CONSIGNA 1 -
Responde con base en el texto sobre La máscara del santo:
(a) ¿Qué tipo de novela es, según el texto?
(b) ¿Qué tres valores literarios aborda la teoría que ensaya el novelista?
(c) Según la cuarta cita, ¿cómo es siempre la voz de un diario?
CONSIGNA 2 -
Escribe la continuación del texto sobre La máscara del santo a partir de la última cita.

FRAGMENTO DEL DOCUMENTO -
......
Aunque no siempre lo parezca, La máscara del santo es una novela conceptual. Casi todo lo que ocurre —o no ocurre— entre sus páginas, tiene lugar en beneficio de que el novelista ensaye su propia teoría —aunque sea parcial— sobre la no-seriedad, la opacidad y hasta la crueldad como valores literarios. La novela está plagada de aforismos y definiciones provisionales sobre qué significa escribir y dejar de escribir, leer y desleer, incluso editarse —no solo como prácticas artísticas o formas de vida (whatever that means)— sino como estrategias para sortear el aburrimiento y ponerse a prueba: «Quizás eso es la escritura» —intuye Daniel—. «Masturbarse sobre masturbarse».
Por momentos, La máscara del santo también cobra la estructura de las etapas básicas de su propia composición. Hay una mente que lee el primer borrador y que dramatiza las lentas sesiones de revisión en un diario que también es sometido a este proceso. No como dos espejos enfrentados, sino como pedacitos de vidrio que nos devuelven una imagen fractal de lo que nos pasaría por la cabeza si tuviéramos la máscara puesta. Por ejemplo:
1) «Cuando escribo yo hay un yo más mío que se ríe escondido detrás del primero. Y detrás de ese que ríe estoy yo. Esperando».
2) «Yo no debo de entender nada de mi texto».
3) «También quisiera que me lean a oscuras».
4) «La voz de un diario siempre es, al mismo tiempo, heroica e imbécil».
......
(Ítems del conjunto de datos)
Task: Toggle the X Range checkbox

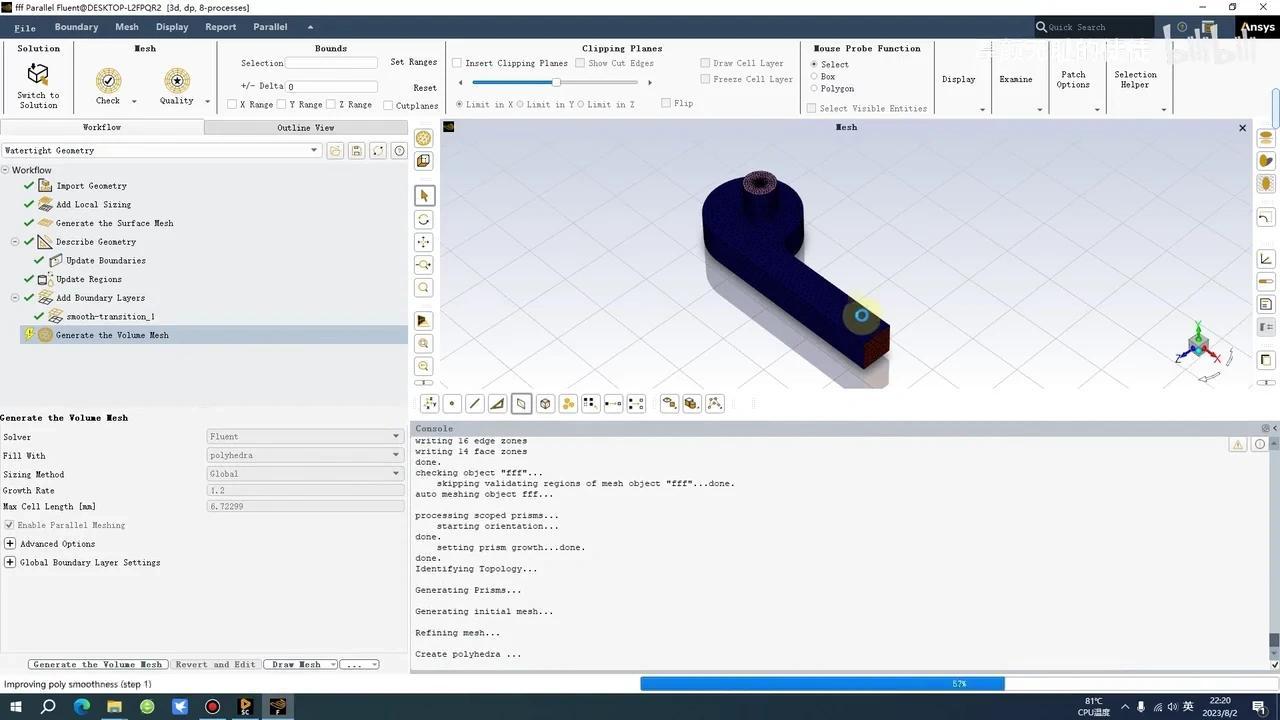Action: (232, 104)
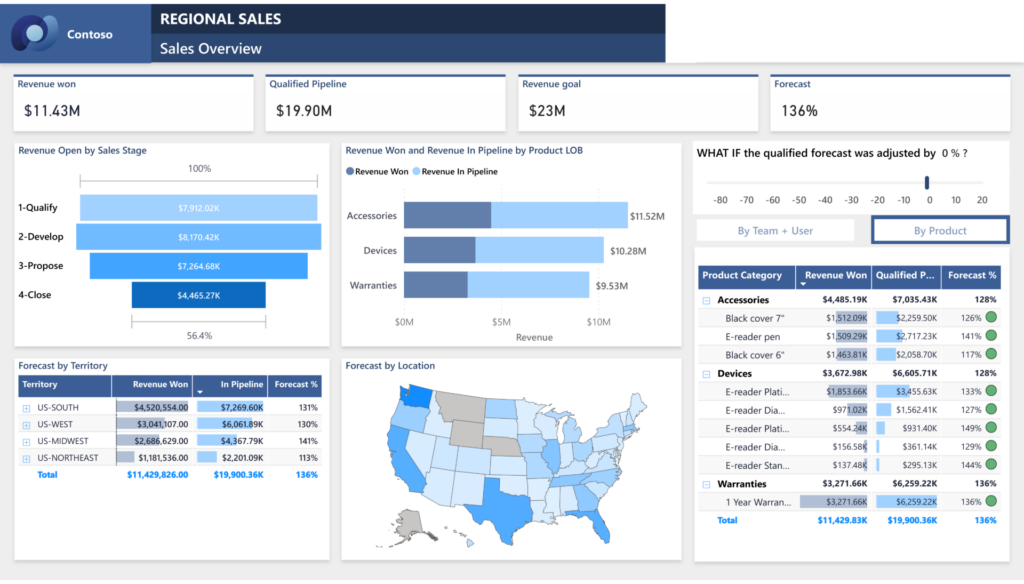Collapse the Warranties product category
This screenshot has height=584, width=1024.
tap(706, 484)
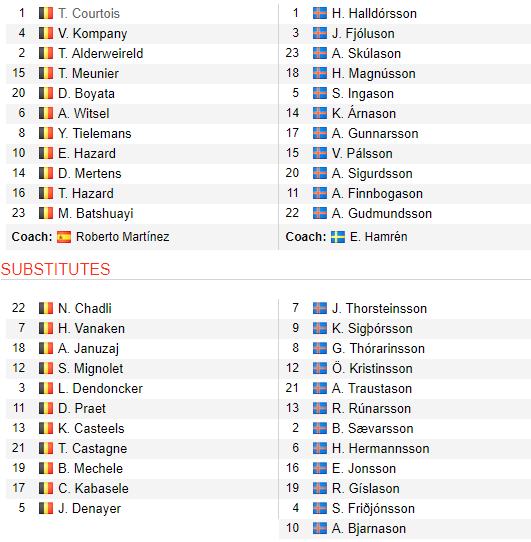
......
RESPUESTA ESPERADA 1 -
(a) Una novela conceptual.
(b) La no-seriedad, la opacidad y la crueldad.
(c) Heroica e imbécil, al mismo tiempo.

RESPUESTA ESPERADA 2 -
Lo que importa es haber o no haber escrito, en plan «ser o no ser», cambiarse la máscara del escritor de diarios por la del novelista, la del investigador por la del poeta, la máscara del que hace un uso irreverente de la tradición por la del devoto de Mario Levrero. Se compone un «yo» diarista que despliega una multitud de Danieles: el eufórico, el pudoroso, el insolente, el amante, el compañero de piso, el nieto, el pana, el ex, el embustero, el confesional, el loco, el serio, el cruel, el humorista, el que se ríe de sí mismo (y un poco de nosotres), el bellaco y el célibe, el pensante y el no pensante, el imaginario y el menos imaginario, el sabio y el disparatero. Y aquí estoy pensando literalmente en «disparar» —me insiste la noción de escritura esbozada por Lyn Hejinian en su ensayo «El rechazo al cierre»— esa idea de que las palabras están casi siempre intentando dispararles flechas de amor a las cosas. Supongo que, para Daniel, escribir sería saber de antemano que no daremos en el blanco y que lo literario reverbera en esa falla, en tener ganas de seguir fallando de maldad.
Hay otro ejercicio muy difícil que acomete este libro, que tiene que ver con narrar con liviandad los grandes temas —las convenciones graves del diarista: el fracaso, la angustia, el suicidio— sin llegar a trivializarlas, pero usando la voz de un narrador que anda todo el tiempo hiperconsciente de que la categoría «trivial» tampoco es despectiva ni peyorativa, si pensamos en Levrero.
«Aloofness —pone Daniel entre las páginas 122 y 23—: Hacerse el que no se toma en serio, seriamente. Sin entender, tener la sabiduría suficiente para que entender no te haga falta, o al menos mostrar esa indiferencia. Asumir la no-seriedad como consigna. Y que llegue todo después, el entendimiento y la seriedad, por sí solas, sin buscar».
Estamos hablando de una novela que no solo está dispuesta a tematizar y a escenificar su propio procedimiento, sino que logra convertirlo en poética o en emblema de una práctica personal. El resto del argumento es en parte un pretexto para poder entrenarse en cosas como estas.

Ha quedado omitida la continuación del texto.